There are a number of other players in remediation out there, including big security platforms. The breakthrough that Dazz has come up with is that it’s built the technology to detect those vulnerabilities across multiple cloud architectures and environments (it describes this as “unified” remediation). It’s also created an AI-powered automation layer that then prioritizes the problems, identifies what are vulnerabilities that are near active work, and which are sitting dormant, so that security teams organize their work more effectively.
Bahat notes that while in the past remediation efforts might have just addressed around 10% of vulnerabilities (hopefully the most alarming), Dazz’s approach can hit more like 50-80%.

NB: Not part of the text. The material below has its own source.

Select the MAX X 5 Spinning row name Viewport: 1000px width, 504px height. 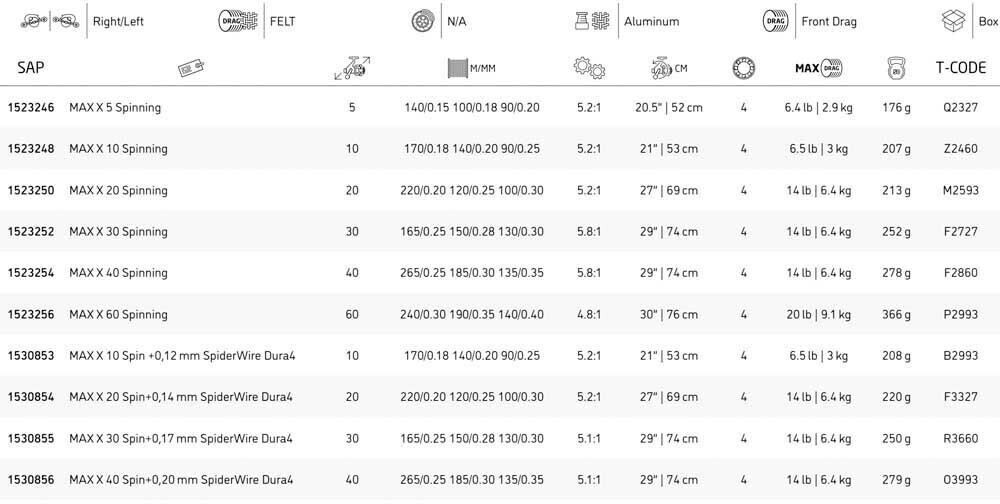point(114,107)
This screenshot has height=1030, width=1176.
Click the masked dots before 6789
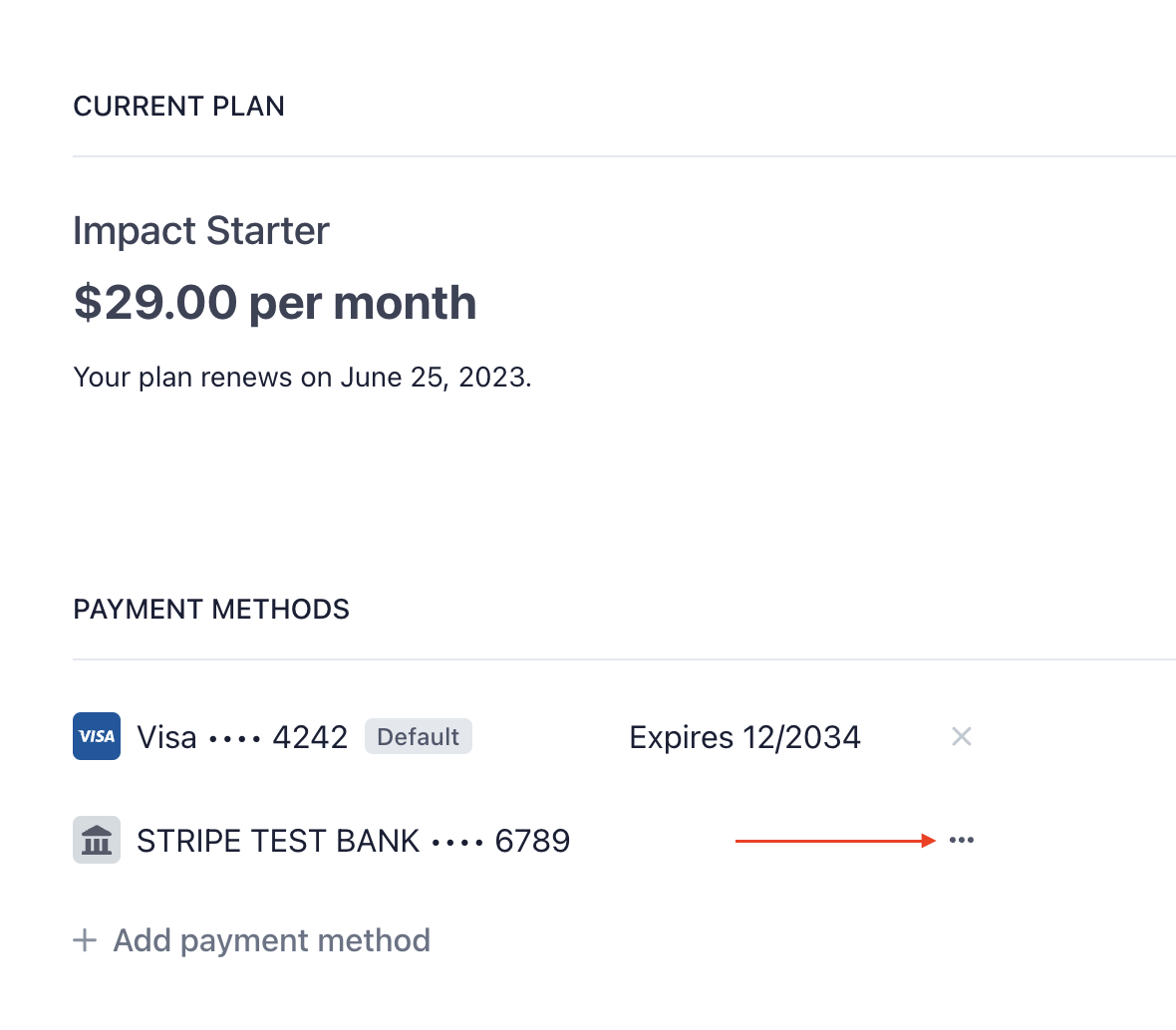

Companies like Wiz have definitely benefited from the current trend among enterprises to procure IT from fewer “one-stop shop” providers. But there is an argument still to have point solutions for certain functions, and Dazz and its investors believe remediation is one of those areas, especially when the so-called “single pane of glass” can address all of the assets of a company, regardless of whether they are in the cloud or on premises.